E poi - la beffa - in rete sanno tutto di te. Non puoi azzardare in Google una ricerca sulla storia della penna senza essere successivamente perseguitato per sempre da proposte di acquisto di penne di tutti i tipi, antiche e moderne, stilografiche e a sfera, di vetro o di finta piuma d’oca.

E che dire degli obblighi e delle spese che ti impongono. Un tempo si poteva vivere senza avere in casa la macchina da scrivere e una macchina fotografica. Oggi, hai voglia a tentare di fare la vita da eremita boscaiolo e scrittore a contatto continuo con la natura o quella del lupo solitario in un’isola deserta a scrivere poesie e a parlare con le lucertole!
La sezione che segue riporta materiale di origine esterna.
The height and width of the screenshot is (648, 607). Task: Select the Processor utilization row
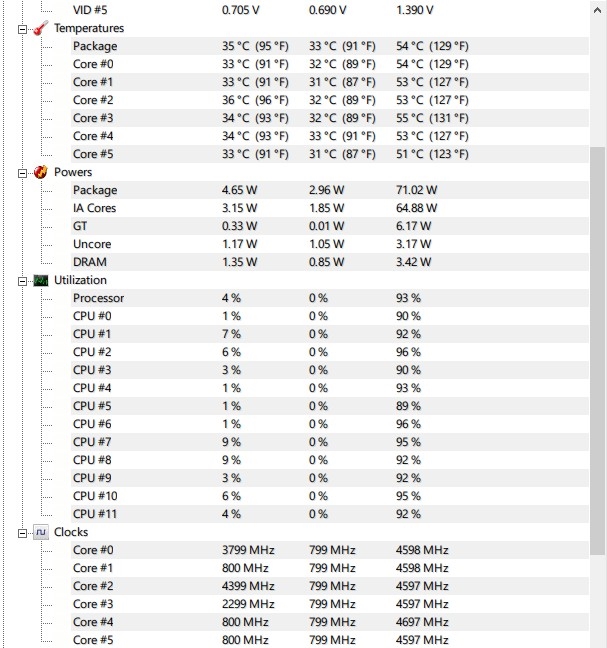329,298
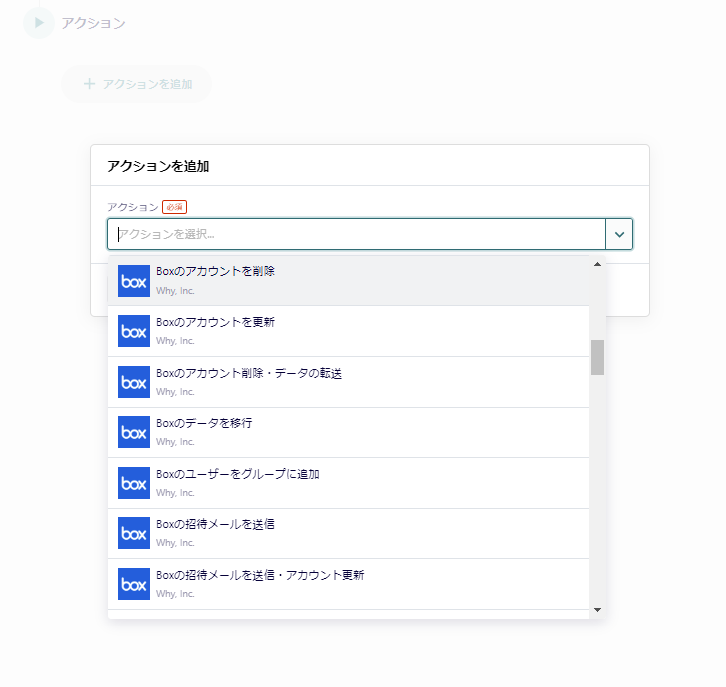Pick Boxのユーザーをグループに追加 action

348,483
Hai voglia ad andare in alto mare a pescare mangiando disgustosi pezzi di merluzzo gigante crudo! Hai voglia a chiuderti in un convento di clausura tra preghiera e meditazione, per non sentire nessuno e vivere in continuo colloquio col Padreterno… Oggi, qualunque tipo di vita fai, qualunque sia il tuo censo, qualunque sia la tua razza, sei obbligato a comprarti il cellulare e a imparare ad usarlo. Non c’è stata, a rifletterci, nella storia dell’umanità uno strumento che abbia davvero reso uomini e donne tutti veramente uguali, tutti ugualmente schiavi, come il cellulare. Chissà che un filosofo, un predicatore o un sociologo non stia scrivendo un saggio, se non è stato già fatto, sull’ecumenismo universale del cellulare. Che te lo rubano è diventato l’incubo notturno ricorrente.
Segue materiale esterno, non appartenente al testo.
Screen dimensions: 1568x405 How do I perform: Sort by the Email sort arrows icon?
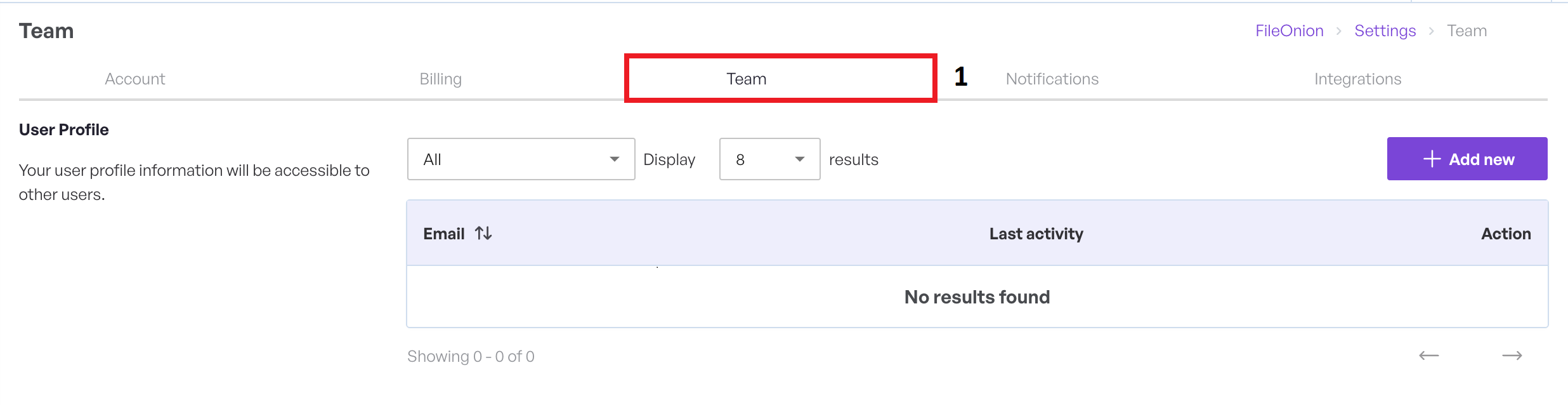[x=483, y=234]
E adesso i convegni, i congressi, le presentazioni di libri, il teatro, i concerti, gli incontri di lavoro, le riunioni di condominio, i salotti mondani con the e pastarelle, si fanno in Zoom, restando a casa. Ci sono in questa abitudine indiscutibili vantaggi! Adesso non si perde più l’ombrello, quei maledetti dei piccioni non colpiscono più con le loro deiezioni il cappello mentre attraversi il cortile condominiale, non devi più scansare le imboscate dei lavavetri che ti puliscono il parabrezza della macchina a ogni incrocio, e puoi risparmiarti le previsioni meteorologiche, perché tanto non si esce più. Adesso puoi evitare le scarpe, ché ci sono le pantofole assai più comode. Adesso puoi fare a meno della gonna e dei pantaloni perché in Zoom abbiamo tutti una visibilità da mezzibusti. L’unica cosa di cui non puoi fare assolutamente a meno è il cellulare. Che tristezza!